The mayor’s comments came after the City’s Department of Transportation (DOT) issued their annual Automated Speed Enforcement Program report, which covers data from the speed camera program’s inception in 2014 through December 2020. The report found the cameras curbed speeding by over 70%. However, analysis of 2020 fatalities showed that nearly 30% of all fatalities occur in speed camera zones during the hours they are not allowed to operate: overnight and on weekends.
“Speed cameras are an essential tool to fight back against dangerous driving, and state law should not force New York City to keep our city safe only some of the time,” said de Blasio. “We’re proud to have one of the biggest speed camera programs in the world, and it’s time for Albany to let us operate them 24 hours a day. Anything less is unfair to everyone else who uses our streets.”
Legislation sponsored by Senator Andrew Gounardes (D-Brooklyn) and Assembly Member Deborah Glick (D-Manhattan), S5602/A6681, would allow speed camera operation 24 hours, 7 day a week, and allows for escalating fines with subsequent notices of liability for drivers who are repeat violators. New York City calls for the enactment of this legislation.

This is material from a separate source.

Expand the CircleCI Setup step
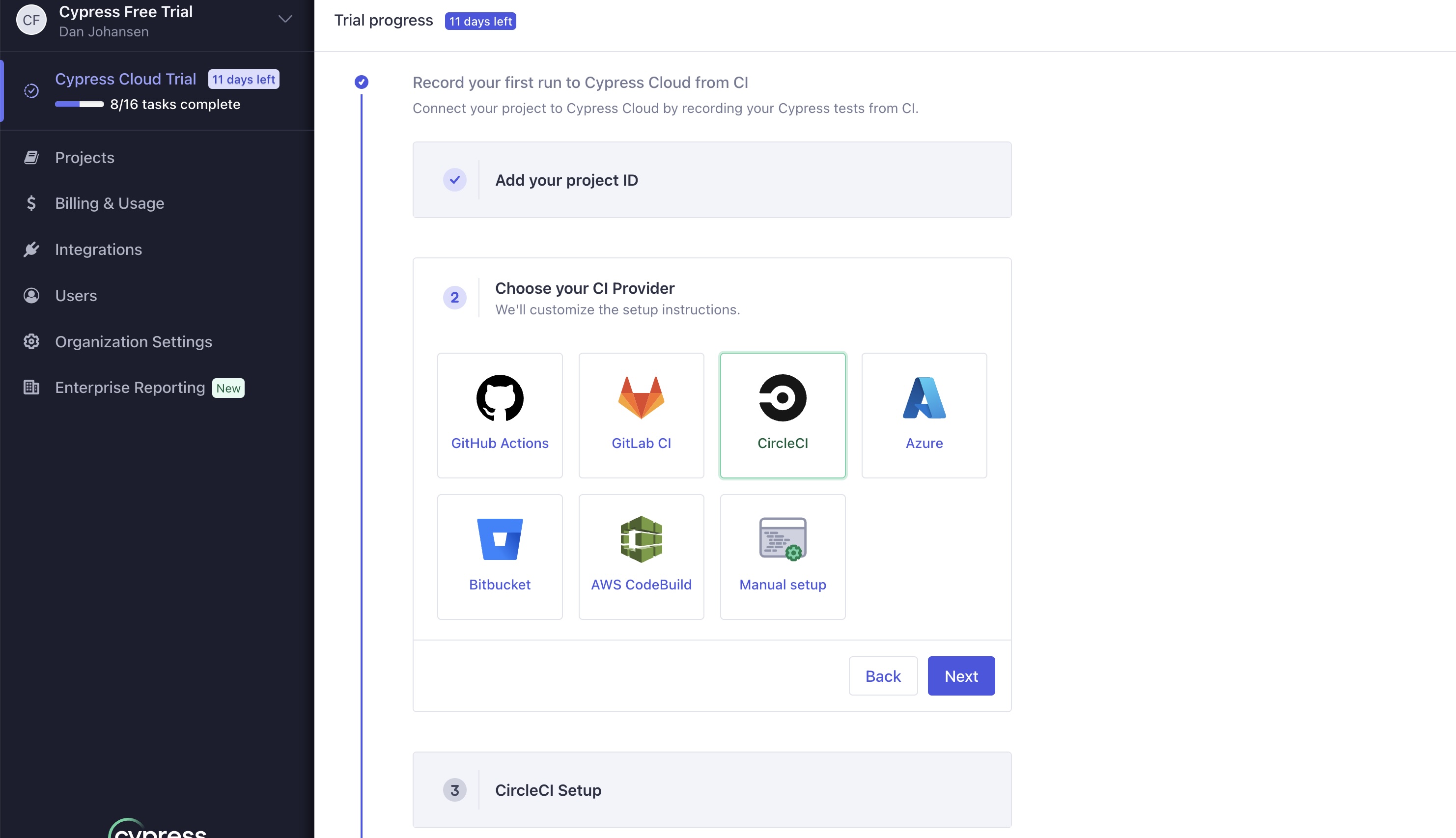 pyautogui.click(x=712, y=790)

“While 2020 brought its own set of challenges with COVID-19, it also brought a second epidemic of reckless driving,” said DOT Commissioner Hank Gutman. “We know our speed camera program works to deter speeding, but we can do more. Nearly one-third of last year’s traffic fatalities occurred in school zones when cameras were not allowed to operate, so we continue to call on the state legislature to allow our cameras to operate 24/7 and for stronger consequences for dangerous drivers.”
In 2019, NYC DOT received State authorization to expand its speed camera program and operate cameras in 750 school speed zones, on all weekdays between 6 a.m. and 10 p.m. and at any location within a quarter-mile radius of the school building.
As outlined in this year’s report, speeding at fixed camera locations had dropped, on average, 72% as of December 2020. The program currently has 1,647 cameras in all 750 school speed zones. DOT will install an average of 60 new cameras per month, with the aim of reaching a total of 2,220 cameras in 2022.
Excessive speed is one of the leading factors in serious crashes in New York City. The faster a vehicle is traveling, the more time and space a driver needs to react to circumstances to prevent a crash. Speeding also worsens the damage caused upon impact when a collision happens – a pedestrian who is struck by a vehicle traveling at 30 MPH is twice as likely to be killed as a pedestrian struck by a vehicle traveling at 25 MPH.
De Blasio’s ask of the state comes after amNY reported that 2021 was the most fatal summer for road-related fatalities in the city’s history.